• Exercise directions:
Scan the entries below for the word "Viewport" and copy every line in which it occurs.

• Input for this task:
==*==
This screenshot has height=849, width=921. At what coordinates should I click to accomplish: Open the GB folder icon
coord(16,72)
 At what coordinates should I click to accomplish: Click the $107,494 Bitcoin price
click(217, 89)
==*==
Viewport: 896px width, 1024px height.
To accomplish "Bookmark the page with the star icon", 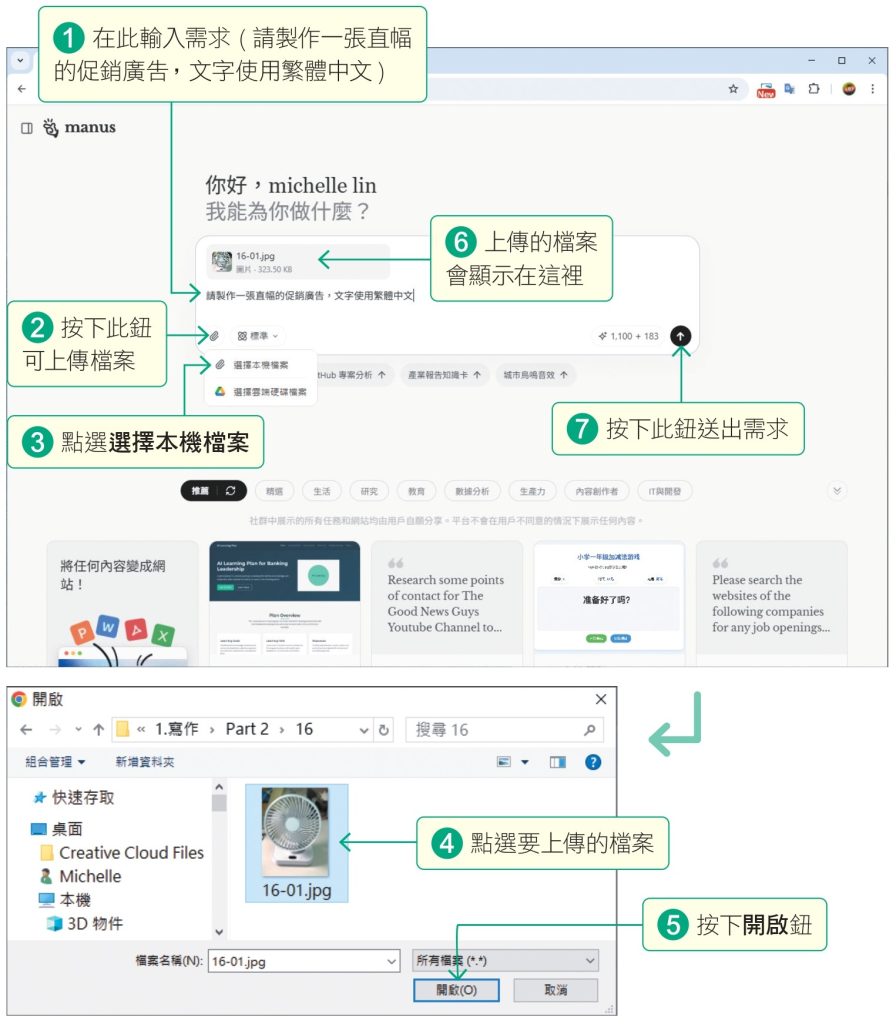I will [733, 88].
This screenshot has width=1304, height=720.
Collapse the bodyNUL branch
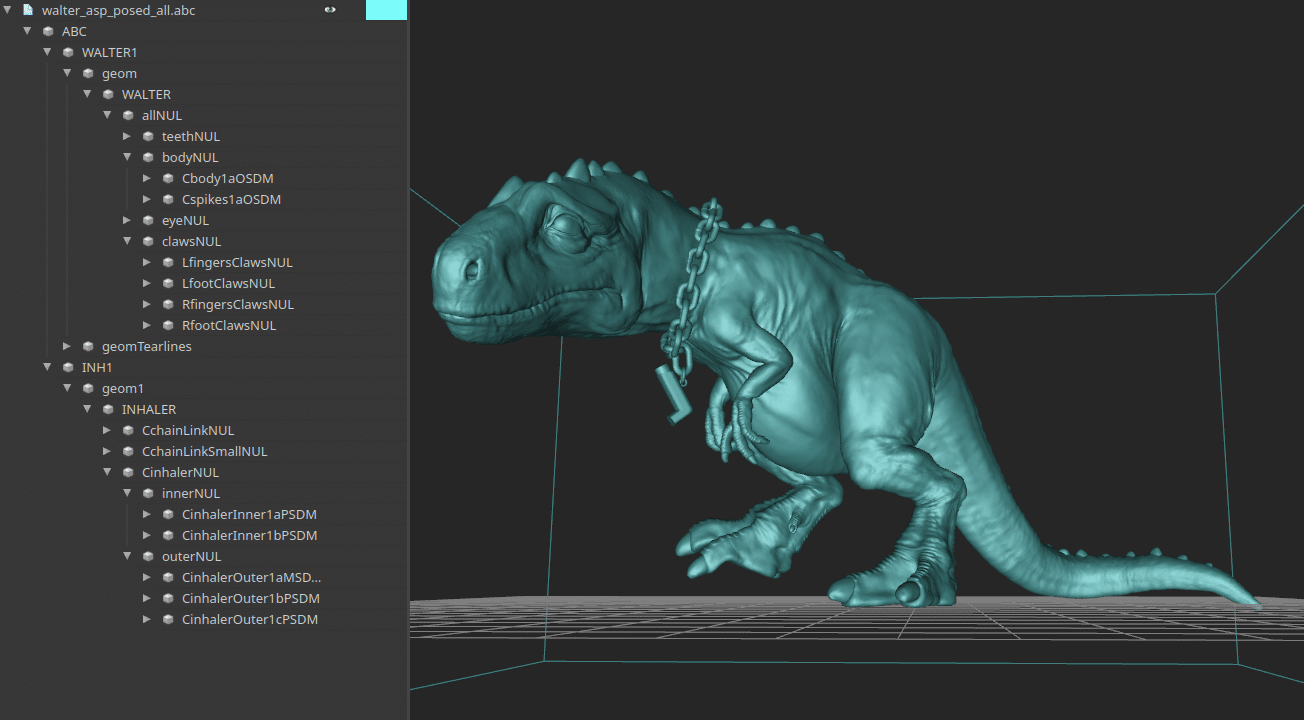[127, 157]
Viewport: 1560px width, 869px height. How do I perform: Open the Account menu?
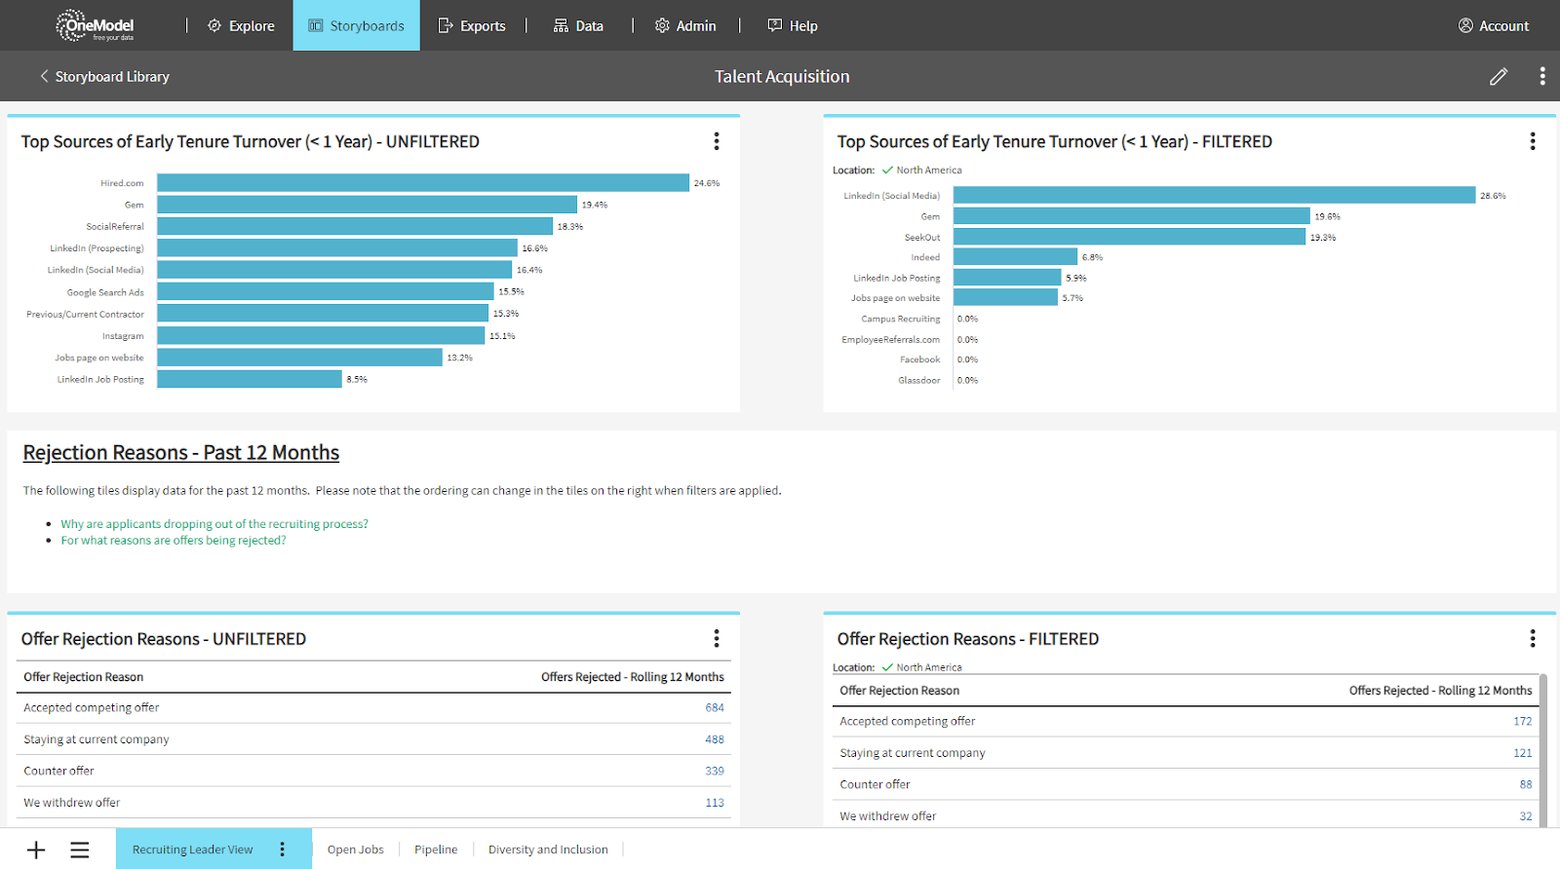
==*==
• Output of the exercise:
Viewport: 896px width, 1024px height.
Viewport: 1560px width, 869px height. How do I perform: Open the Account menu?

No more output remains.